Growing Up and Letting Go
I’ve spoken of change being the Achilles’ Heel of Autism. I’ve spoken of my kids and fighting for their inclusion and school. After all of that, I know what I’m going through is probably pretty typical not just for me, but ANY parent anywhere sending their kids to school. I’m sure my mom felt it several times, with our entrance into school, then middle school, high school and eventually college. It is now my turn to start this journey.
My oldest boy is going to elementary school in a couple of weeks. We’ve beaten the rush to get school supplies. I have gone crazy getting him all Lightning McQueen Cars stuff. I keep thinking the other boys will think he’s the coolest kid with the coolest parents to have gotten him all this stuff. Of course, he doesn’t know about it, or else he’d perservate over it, and half of it would get destroyed before leaving the first day. But that’s really besides the point, right?

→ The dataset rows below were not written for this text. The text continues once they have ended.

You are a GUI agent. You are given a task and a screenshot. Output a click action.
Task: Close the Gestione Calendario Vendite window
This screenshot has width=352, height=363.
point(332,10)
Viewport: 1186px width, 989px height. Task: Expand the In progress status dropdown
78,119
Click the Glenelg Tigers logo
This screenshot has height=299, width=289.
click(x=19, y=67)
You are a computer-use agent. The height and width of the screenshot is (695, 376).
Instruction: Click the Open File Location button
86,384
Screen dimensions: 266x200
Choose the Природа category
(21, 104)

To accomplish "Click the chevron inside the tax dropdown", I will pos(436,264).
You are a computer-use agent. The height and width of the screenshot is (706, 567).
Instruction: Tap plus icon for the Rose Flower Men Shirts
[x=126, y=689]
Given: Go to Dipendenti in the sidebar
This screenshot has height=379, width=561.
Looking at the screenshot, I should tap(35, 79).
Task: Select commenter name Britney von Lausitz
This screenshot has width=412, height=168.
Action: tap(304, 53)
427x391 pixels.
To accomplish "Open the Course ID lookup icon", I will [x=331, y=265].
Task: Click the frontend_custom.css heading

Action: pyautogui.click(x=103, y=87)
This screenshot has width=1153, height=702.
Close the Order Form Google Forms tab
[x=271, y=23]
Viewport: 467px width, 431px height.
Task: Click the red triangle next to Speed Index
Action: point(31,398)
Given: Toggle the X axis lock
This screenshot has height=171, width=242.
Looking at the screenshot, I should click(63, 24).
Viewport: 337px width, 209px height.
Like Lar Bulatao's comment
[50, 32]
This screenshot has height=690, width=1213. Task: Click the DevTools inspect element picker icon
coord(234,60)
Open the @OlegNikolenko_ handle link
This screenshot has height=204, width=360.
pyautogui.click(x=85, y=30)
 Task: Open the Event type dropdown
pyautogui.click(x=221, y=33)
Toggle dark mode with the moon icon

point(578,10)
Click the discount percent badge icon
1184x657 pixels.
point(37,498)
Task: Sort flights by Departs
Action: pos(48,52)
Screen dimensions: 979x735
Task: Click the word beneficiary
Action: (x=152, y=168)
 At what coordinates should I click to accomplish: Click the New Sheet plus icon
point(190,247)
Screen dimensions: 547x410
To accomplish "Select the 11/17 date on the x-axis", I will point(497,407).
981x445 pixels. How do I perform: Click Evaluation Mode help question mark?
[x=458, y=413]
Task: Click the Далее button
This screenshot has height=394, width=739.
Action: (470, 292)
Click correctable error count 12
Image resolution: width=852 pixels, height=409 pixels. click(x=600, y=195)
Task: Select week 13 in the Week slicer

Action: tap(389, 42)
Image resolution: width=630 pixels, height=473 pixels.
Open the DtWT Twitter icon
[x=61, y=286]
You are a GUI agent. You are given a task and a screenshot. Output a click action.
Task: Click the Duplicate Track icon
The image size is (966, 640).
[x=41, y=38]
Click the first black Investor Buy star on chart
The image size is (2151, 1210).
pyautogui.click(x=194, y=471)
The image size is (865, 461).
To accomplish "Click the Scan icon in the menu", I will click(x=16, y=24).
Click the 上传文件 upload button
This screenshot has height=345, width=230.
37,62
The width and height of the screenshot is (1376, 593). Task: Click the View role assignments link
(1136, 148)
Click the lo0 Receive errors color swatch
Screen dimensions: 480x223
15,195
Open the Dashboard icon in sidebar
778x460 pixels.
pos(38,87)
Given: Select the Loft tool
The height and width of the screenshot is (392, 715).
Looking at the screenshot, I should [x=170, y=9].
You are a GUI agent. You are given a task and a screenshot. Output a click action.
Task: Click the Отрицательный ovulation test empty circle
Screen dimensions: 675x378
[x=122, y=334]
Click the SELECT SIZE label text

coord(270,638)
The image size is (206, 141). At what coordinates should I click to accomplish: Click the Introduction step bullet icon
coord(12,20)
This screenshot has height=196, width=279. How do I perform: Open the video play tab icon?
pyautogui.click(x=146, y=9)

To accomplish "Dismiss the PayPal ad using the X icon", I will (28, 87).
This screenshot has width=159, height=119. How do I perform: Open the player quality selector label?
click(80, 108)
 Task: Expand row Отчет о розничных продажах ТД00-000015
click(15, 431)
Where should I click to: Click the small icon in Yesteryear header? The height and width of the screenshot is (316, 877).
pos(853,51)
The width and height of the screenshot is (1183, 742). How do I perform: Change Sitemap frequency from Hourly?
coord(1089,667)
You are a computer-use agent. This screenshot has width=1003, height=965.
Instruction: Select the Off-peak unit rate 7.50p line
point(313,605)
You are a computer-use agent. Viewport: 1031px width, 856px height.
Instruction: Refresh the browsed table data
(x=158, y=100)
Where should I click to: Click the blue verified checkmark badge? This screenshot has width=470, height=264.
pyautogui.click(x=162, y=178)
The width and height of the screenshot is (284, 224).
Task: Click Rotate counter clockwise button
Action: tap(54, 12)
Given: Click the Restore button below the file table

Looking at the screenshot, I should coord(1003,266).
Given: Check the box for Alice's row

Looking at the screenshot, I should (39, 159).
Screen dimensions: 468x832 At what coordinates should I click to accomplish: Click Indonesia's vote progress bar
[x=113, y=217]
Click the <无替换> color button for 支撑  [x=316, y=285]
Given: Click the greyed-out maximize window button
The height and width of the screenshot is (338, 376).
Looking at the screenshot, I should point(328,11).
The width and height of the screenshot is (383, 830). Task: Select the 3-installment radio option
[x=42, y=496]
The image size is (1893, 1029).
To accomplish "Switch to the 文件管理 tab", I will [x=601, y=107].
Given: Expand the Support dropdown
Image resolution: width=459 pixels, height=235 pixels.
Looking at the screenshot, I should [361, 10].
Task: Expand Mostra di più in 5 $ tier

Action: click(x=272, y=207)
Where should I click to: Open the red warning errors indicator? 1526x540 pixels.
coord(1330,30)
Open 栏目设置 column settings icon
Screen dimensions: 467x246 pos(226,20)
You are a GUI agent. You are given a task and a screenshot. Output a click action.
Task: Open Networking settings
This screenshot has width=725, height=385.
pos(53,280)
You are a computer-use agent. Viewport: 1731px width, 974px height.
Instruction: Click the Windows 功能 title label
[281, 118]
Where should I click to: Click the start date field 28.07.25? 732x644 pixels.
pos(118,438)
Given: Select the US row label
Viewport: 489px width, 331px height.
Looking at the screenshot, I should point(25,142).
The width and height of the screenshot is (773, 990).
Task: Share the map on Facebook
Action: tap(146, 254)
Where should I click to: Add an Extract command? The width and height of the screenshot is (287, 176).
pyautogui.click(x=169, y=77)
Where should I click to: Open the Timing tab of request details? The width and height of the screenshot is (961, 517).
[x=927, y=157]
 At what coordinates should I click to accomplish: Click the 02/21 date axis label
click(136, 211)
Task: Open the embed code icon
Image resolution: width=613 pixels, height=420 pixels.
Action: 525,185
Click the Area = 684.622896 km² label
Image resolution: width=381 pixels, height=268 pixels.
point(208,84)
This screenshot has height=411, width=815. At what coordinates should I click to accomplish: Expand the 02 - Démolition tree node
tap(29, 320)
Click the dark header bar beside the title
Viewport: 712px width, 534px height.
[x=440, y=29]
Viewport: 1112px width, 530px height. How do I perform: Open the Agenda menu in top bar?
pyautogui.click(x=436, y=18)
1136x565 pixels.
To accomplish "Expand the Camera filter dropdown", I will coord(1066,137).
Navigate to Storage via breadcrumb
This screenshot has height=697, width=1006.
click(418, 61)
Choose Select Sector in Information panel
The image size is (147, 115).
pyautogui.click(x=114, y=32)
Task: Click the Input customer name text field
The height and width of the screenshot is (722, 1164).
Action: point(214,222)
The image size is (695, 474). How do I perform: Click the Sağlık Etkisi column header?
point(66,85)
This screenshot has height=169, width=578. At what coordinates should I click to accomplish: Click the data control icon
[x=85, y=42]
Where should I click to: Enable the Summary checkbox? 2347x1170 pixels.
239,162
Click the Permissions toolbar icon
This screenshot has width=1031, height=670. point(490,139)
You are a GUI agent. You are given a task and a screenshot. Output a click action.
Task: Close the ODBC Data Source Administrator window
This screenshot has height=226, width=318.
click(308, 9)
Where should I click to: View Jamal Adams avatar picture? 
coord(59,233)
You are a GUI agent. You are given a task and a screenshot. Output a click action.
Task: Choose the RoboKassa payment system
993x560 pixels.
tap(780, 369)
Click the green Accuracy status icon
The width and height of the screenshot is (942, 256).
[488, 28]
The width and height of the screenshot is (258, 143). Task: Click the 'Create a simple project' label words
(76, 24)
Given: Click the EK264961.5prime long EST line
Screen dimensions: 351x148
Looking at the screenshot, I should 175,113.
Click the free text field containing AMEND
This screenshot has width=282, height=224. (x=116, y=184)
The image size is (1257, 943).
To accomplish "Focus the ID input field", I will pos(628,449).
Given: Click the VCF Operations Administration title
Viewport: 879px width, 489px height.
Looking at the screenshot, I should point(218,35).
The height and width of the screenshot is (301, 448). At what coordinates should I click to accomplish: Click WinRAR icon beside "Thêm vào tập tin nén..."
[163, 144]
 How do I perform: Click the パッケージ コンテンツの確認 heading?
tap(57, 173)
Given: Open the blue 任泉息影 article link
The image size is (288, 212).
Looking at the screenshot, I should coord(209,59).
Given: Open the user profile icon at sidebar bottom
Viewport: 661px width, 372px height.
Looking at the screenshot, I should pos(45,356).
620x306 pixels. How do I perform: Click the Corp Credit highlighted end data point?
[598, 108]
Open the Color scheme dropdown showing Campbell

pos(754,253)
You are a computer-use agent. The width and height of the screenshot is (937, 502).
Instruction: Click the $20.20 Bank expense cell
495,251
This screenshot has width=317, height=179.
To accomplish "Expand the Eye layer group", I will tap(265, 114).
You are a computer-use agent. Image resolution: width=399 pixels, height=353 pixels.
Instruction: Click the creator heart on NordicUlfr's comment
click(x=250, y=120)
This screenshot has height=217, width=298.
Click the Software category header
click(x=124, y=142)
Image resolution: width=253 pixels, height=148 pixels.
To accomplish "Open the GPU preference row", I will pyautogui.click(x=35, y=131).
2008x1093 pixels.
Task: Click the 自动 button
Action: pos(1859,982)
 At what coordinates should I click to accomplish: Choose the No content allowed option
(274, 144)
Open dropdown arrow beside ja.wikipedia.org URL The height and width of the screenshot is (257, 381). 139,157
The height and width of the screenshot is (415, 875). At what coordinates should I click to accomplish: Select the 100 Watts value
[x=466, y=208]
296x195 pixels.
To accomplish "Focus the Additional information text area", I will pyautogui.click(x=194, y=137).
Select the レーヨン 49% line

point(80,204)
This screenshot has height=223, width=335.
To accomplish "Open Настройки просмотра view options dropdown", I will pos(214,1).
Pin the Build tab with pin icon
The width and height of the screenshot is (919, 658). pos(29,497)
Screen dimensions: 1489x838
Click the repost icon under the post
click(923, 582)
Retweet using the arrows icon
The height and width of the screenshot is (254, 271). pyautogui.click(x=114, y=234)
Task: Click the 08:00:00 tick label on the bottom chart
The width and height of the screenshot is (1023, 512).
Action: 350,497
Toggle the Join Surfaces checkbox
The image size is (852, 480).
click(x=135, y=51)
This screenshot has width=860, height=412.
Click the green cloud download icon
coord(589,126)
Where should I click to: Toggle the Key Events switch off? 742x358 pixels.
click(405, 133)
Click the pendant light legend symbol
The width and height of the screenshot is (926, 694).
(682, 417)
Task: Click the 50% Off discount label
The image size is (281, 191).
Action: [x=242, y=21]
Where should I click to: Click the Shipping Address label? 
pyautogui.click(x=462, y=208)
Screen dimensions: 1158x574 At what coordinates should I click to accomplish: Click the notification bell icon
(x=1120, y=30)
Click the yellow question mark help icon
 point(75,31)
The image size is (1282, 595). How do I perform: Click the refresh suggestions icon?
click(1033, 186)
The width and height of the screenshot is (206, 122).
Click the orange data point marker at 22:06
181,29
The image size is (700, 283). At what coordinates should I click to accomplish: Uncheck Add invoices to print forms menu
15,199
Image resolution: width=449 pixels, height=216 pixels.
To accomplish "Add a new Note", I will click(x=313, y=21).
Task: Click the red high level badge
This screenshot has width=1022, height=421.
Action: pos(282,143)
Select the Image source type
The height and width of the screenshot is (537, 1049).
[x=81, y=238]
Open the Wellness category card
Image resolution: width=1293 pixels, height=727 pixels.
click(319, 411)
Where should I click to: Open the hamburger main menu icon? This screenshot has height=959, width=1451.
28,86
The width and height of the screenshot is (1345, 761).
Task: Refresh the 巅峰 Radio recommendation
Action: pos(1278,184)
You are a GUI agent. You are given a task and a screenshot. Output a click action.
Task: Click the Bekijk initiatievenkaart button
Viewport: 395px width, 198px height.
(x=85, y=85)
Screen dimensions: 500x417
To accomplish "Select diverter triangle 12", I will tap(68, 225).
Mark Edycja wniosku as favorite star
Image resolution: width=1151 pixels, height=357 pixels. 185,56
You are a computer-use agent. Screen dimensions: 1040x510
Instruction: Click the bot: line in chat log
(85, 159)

Now that I’ve gotten all of that though, I’ve started to think about past that first instant where everyone sees his cool stuff. He loves making friends, but he’s not near their level of communication or social skills. He gets to be in a regular ed class with other kids his age because he is so far ahead academically. I’m going to do everything to make sure he stays ahead in those areas because I know better than most, if you don’t keep and cultivate those skills, they start to suffer. The school is supposed to work with him on his communication, social skills and fine motor skills.
But I can’t help fearing this change. He has 9 weeks to prove himself as belonging in that classroom. The school has said that they are already full, as in, they are taking no more new Kindergarten students. He has not done well there during his ESY term, though I know that’s no indicator as the teachers, pupils and setup will all change. But I’m still very fearful of what’s going to happen to my little man. And will he fall through the cracks like so many of us did? He’s shy, and smart, and keeps it together around most people. Will he make up that gap? And how about lunches away from home? So many things to think about and of course, my anxiety is getting the better of me. But I know I need to for him and me to let him have his chance, let go, and make sure the schools don’t underestimate his skills.